Self Talk – What Are Your Children Saying
Date: November 7, 2017
A sign on the back of a tanker once said, “What’s getting in your way is probably you.” It hit me. The truck didn’t, but the sign did. You see, I talk to myself all the time. And usually my self-talk is about me: who I am, what I am, what I think other people think about me, and so on. I know some rude people, but the person who insults me the most is that person who stares back at me from the bathroom mirror. It’s called negative self-talk, and most of us do it: we tell ourselves that we can’t do things, that we’re not good enough, that people will laugh at us. That’s what the truck was getting at: I have often failed to attempt things because my self-talk has run me down and made me afraid to try. The thing that is getting in my way is me.
Sometimes our self-talk can reassure us and talk us into taking on challenges: “Come on, let’s give it a go. It looks like fun. I’m sure I could do that.” Other times, though, self-talk is pessimistic and negative.

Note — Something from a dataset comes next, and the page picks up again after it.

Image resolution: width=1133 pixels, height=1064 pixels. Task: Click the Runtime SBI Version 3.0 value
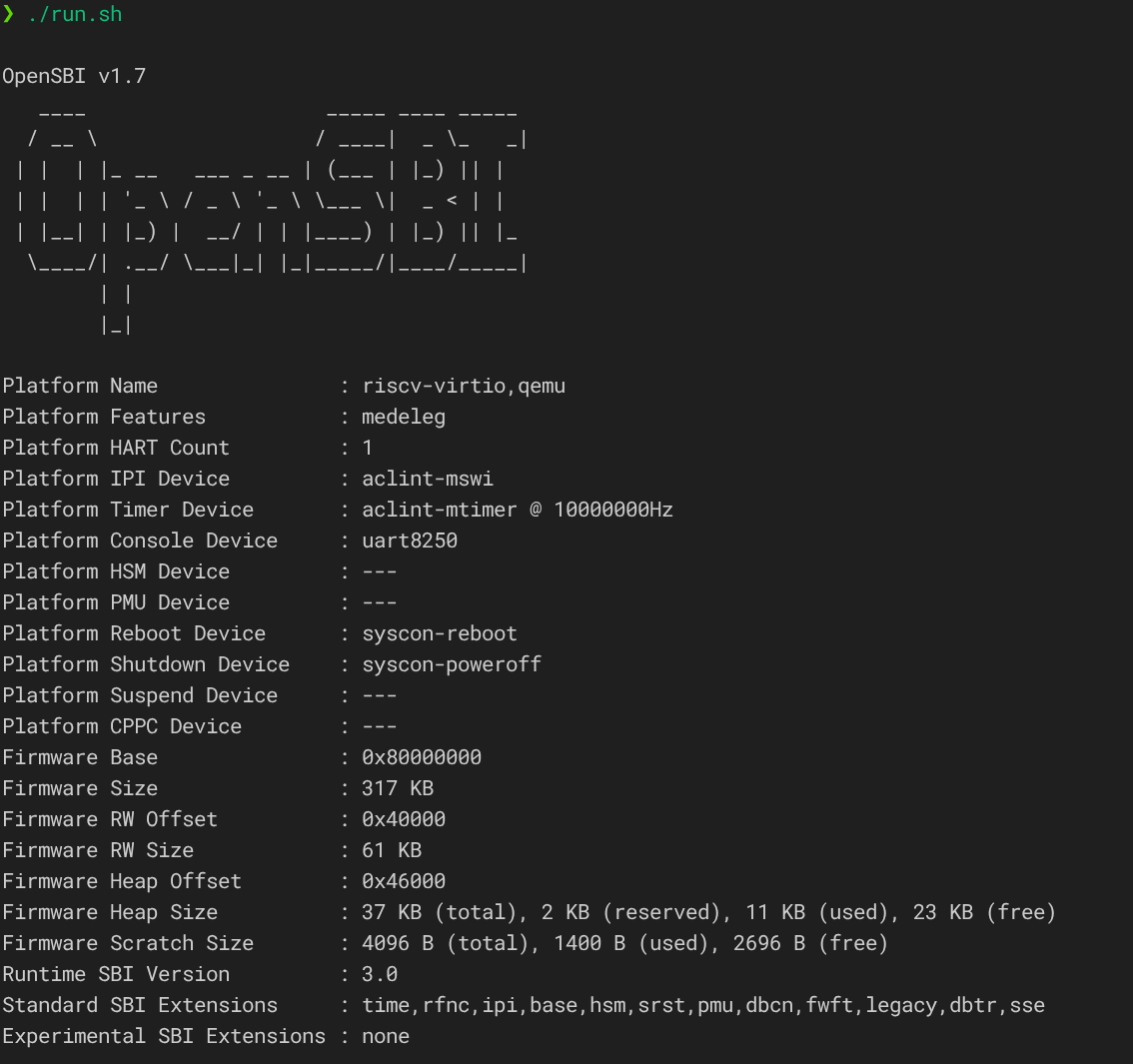coord(380,974)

As well as being aware of your own self-talk – and challenging it – try to pick up what your children are saying to themselves. If they are telling themselves things like, “I’m no good at sport”, “I just know that I could never be clever enough to do that so I won’t even try”, or “If I try that I might get hurt” it could be totally robbing them of confidence.
Your kids need another voice in their head – yours. Lend them your confidence and your opinion of them. It can make all the difference.